EXERCISE DIRECTIONS:
Filter the entries below, keeping only lines with the word "computer".

GIVEN RECORDS:
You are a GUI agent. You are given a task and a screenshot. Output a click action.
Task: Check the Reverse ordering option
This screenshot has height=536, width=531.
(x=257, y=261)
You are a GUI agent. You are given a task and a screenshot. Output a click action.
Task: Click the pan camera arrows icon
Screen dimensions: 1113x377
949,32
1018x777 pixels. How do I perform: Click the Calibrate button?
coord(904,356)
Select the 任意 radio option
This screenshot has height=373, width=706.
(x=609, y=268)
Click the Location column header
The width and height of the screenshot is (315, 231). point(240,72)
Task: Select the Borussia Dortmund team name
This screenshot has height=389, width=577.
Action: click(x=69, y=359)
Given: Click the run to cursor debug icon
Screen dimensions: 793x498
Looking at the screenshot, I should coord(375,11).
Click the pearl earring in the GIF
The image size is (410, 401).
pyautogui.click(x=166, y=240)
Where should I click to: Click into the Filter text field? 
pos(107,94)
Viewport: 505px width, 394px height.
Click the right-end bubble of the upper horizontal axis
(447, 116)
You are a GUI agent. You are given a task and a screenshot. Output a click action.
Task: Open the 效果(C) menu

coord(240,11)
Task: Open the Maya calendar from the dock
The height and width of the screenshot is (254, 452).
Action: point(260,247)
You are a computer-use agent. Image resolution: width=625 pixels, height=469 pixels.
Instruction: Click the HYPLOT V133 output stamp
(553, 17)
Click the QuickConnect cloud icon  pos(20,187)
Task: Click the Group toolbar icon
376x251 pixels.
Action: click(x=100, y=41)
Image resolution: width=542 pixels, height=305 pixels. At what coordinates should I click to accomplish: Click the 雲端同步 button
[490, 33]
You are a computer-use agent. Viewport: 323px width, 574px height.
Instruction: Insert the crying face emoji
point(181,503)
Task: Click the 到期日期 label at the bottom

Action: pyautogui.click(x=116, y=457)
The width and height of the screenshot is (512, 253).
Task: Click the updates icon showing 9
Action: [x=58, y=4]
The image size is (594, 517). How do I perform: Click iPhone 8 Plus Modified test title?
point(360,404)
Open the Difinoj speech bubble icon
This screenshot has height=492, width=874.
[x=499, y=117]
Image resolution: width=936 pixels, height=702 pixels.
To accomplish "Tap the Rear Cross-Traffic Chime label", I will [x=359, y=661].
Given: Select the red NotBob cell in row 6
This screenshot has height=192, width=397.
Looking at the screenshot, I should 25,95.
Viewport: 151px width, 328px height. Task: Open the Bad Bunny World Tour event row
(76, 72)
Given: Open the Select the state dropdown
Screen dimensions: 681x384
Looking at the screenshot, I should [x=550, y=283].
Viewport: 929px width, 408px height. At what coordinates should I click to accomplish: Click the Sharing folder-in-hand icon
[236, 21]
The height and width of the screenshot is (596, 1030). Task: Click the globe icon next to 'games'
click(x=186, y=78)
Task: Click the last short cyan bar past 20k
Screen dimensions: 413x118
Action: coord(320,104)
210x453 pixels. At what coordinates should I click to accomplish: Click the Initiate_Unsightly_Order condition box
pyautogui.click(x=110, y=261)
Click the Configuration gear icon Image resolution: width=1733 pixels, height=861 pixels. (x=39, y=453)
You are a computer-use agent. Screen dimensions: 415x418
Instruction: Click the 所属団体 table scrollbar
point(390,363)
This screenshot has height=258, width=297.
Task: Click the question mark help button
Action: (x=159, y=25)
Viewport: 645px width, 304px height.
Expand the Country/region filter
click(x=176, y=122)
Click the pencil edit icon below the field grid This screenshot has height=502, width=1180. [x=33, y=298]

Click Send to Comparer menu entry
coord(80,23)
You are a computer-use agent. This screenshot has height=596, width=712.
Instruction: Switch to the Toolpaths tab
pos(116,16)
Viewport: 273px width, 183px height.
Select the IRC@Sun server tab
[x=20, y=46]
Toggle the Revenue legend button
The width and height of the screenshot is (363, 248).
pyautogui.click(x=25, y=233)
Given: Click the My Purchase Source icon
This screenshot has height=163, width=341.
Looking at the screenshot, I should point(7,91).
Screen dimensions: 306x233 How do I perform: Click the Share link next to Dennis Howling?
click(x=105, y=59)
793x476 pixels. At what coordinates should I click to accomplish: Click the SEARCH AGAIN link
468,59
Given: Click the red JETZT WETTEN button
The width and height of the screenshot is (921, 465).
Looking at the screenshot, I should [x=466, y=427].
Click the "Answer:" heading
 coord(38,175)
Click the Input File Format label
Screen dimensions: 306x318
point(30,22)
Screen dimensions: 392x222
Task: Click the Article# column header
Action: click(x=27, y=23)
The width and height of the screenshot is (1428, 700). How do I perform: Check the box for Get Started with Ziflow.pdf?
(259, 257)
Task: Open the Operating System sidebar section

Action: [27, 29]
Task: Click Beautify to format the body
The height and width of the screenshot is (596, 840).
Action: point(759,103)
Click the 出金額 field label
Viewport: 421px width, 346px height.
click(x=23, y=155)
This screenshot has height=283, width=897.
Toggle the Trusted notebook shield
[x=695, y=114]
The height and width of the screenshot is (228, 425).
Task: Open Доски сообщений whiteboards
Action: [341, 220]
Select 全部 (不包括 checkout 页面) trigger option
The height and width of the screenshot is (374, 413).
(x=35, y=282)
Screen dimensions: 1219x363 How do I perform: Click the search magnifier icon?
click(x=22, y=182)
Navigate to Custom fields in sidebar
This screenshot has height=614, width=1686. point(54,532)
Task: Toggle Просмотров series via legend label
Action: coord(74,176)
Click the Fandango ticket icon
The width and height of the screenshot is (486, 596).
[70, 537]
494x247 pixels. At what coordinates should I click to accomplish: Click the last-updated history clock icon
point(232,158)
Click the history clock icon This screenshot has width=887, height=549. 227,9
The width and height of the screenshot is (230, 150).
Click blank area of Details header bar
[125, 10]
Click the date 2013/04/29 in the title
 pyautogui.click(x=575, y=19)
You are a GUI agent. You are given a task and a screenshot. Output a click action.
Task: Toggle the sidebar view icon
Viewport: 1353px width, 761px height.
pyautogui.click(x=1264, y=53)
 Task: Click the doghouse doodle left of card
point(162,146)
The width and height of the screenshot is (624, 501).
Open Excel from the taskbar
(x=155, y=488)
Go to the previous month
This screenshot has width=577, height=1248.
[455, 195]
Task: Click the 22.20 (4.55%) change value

ANSWER SECTION:
You are a computer-use agent. Image resolution: width=625 pixels, height=469 pixels.
You are a computer-use agent. Viewport: 323px width, 574px height.
You are a computer-use agent. Screen dimensions: 415x418
You are a computer-use agent. This screenshot has height=596, width=712.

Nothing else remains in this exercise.